Selbstbildnis mit Hut (1905)

Sie sind es genauso wie grün-rot aquarellierte Entwürfe für eine herrschaftliche Mietvilla, vornehme Fluchten eines Landhauses, pittoreske Ansichten eines Wohnhauses am Hang. Die Wettbewerbsarbeit für ein Schlösschen verblüfft. Da wankt die Vorstellung von einer plötzlichen expressionistischen Kunstrevolution im Gegensatz zu ornamentalem Jugendstil. Geometrische Studien und diffizile Ornamentübungen zeigen, dass sich Kirchners Formensprache – wie die seiner architektonisch vorgebildeten „Brücke“-Kollegen Ernst Heckel und Fritz Bleyl – aus freier werdenden Ornament- und Architekturskizzen des Jugendstils entwickelt hat.

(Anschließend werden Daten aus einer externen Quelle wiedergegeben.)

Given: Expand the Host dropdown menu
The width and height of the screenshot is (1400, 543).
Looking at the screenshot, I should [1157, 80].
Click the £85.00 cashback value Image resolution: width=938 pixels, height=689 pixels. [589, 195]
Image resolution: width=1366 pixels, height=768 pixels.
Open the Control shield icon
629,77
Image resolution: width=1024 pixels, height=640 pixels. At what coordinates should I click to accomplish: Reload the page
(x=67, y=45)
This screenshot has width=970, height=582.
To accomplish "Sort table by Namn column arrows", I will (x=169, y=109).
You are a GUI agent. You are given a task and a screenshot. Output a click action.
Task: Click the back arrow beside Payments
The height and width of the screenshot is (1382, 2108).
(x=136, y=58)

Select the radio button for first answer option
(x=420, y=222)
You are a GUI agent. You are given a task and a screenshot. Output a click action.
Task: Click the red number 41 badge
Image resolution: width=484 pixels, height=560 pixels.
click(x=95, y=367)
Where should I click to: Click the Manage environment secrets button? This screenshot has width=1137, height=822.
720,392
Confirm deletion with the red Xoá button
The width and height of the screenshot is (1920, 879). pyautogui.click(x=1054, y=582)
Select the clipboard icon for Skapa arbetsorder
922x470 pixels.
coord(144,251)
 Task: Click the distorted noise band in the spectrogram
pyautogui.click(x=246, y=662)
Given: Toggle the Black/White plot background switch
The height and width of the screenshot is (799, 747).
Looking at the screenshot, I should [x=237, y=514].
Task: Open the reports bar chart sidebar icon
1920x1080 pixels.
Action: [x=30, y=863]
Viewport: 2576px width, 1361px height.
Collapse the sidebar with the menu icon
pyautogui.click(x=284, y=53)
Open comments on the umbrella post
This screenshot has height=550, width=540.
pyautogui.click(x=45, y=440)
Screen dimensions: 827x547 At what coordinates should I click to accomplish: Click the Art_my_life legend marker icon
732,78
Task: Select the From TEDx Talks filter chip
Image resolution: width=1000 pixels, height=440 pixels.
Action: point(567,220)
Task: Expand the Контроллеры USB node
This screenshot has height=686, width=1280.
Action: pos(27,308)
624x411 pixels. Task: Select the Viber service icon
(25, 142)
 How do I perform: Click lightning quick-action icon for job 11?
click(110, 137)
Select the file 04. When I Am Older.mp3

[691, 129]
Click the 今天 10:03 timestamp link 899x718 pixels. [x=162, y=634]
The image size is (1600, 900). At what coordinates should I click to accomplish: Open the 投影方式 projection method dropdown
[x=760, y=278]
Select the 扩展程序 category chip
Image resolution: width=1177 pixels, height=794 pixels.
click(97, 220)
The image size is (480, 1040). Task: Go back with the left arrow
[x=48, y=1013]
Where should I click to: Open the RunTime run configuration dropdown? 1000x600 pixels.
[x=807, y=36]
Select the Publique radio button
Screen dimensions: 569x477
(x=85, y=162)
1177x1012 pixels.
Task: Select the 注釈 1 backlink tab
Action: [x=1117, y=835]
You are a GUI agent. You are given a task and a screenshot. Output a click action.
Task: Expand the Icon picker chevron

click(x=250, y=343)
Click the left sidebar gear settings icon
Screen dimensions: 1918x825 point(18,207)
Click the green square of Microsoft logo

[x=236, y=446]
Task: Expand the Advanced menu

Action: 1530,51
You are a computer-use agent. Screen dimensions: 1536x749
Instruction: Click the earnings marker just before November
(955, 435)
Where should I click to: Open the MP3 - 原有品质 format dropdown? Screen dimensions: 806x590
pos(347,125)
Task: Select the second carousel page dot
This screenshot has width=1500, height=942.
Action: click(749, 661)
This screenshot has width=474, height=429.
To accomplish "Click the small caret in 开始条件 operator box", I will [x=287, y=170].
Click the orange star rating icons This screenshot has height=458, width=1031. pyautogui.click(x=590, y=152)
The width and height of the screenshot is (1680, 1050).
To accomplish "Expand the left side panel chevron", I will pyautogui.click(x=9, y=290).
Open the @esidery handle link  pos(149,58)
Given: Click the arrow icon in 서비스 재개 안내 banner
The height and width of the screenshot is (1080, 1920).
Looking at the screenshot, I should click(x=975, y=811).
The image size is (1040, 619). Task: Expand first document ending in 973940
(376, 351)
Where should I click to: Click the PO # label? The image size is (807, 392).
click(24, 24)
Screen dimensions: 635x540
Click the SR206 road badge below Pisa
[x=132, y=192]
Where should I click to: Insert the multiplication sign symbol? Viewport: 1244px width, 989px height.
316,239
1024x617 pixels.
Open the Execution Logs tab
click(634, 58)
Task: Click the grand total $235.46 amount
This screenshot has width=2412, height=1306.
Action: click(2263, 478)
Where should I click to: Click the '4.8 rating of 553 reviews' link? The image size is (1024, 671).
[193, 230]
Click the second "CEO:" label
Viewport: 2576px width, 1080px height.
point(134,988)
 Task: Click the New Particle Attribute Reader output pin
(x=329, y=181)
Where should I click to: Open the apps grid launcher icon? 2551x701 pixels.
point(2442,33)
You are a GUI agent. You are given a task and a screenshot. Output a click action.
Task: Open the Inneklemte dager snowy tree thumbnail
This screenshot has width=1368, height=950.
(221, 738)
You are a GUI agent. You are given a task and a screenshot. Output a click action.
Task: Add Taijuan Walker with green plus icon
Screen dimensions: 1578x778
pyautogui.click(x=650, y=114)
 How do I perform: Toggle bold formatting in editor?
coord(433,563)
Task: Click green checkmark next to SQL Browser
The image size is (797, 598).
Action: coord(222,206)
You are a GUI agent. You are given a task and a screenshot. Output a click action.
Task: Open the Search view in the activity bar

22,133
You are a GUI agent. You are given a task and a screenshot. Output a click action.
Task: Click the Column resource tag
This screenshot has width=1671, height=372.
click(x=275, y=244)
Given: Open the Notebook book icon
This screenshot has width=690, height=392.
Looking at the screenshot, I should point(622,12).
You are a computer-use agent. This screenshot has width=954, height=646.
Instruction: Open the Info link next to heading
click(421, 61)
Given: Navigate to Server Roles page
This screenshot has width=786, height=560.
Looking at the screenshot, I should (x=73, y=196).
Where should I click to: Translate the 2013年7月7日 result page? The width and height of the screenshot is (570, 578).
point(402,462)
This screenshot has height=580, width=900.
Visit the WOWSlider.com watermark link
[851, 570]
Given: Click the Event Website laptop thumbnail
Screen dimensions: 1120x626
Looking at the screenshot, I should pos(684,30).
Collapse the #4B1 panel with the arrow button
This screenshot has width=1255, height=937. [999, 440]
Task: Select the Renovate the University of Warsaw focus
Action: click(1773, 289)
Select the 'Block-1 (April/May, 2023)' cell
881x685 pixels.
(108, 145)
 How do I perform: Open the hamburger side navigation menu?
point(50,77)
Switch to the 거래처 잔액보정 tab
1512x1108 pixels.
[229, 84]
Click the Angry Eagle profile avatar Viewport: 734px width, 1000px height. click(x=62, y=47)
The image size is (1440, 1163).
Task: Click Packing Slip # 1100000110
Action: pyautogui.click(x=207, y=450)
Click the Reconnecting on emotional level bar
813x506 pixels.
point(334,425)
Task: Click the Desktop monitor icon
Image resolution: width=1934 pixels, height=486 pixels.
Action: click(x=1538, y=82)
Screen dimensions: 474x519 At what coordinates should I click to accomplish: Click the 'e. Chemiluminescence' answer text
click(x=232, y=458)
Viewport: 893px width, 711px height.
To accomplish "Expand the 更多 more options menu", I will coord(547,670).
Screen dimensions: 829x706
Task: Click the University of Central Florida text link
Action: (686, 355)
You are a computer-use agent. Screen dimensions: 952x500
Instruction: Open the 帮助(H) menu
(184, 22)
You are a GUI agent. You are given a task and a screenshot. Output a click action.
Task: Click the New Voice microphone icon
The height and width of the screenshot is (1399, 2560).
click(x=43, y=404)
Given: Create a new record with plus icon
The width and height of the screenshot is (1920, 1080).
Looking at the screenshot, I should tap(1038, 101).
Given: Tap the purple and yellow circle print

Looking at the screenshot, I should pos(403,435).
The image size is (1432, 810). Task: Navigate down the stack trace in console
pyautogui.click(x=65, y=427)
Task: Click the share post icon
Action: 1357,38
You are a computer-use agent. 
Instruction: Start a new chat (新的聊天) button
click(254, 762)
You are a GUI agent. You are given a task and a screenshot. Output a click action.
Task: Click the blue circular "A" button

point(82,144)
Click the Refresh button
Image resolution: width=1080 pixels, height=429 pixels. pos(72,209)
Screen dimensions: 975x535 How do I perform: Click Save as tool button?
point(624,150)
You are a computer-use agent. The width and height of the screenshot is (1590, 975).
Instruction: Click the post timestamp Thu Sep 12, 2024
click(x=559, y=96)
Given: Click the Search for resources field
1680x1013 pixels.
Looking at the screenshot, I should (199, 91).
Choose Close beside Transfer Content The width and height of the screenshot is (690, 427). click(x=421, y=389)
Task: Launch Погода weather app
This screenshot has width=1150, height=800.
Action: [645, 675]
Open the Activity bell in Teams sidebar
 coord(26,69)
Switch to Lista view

Auch bei vorexpressiven Körperstudien ist dies augenfällig.

Bei genauem Hinsehen ist indes kirchnertypische Liniendynamik zu entdecken, vor allem bei den Skizzen für sich selbst, ohne Vorlagezwang angefertigt – bei der dynamischen Perspektive eines Viertelkreiserkers, der Schrägansicht eines Deckenlüsters oder dem wie eine Munch-Skizze wirkenden Entwurf für ein Speisezimmer. Wandschrankpanoramen verraten vitale Zeichenrhythmik, die dekorative Tänzerinnenfigur eines Speisezimmers löst sich in vibrierende Linien auf.

„Ernst Ludwig Kirchner als Architekt“ im Museum Künstlerkolonie, Mathildenhöhe, Darmstadt. Geöffnet von Sonntag an bis 8. Januar 2112: Dienstag bis Sonntag, 11 bis 18 Uhr

Verstandesbestimmte, geschmackssichere Vorlagen dominieren. Kirchner hatte gute Lehrer wie den Reichstagserbauer Paul Wallot und den Hamburger Stadtbaumeister Fritz Schumacher. Elegante Jugendstilideen der Darmstädter Vorzeigearchitekten Peter Behrens oder Joseph Maria Olbrich haben ihn beeinflusst, ebenso Erich Mendelsohn. Das architektonische Frühwerk Kirchners hat der Mathildenhöhe-Direktor Ralf Beil ans Licht geholt, um Klischees in Frage zu stellen. Das ist gelungen!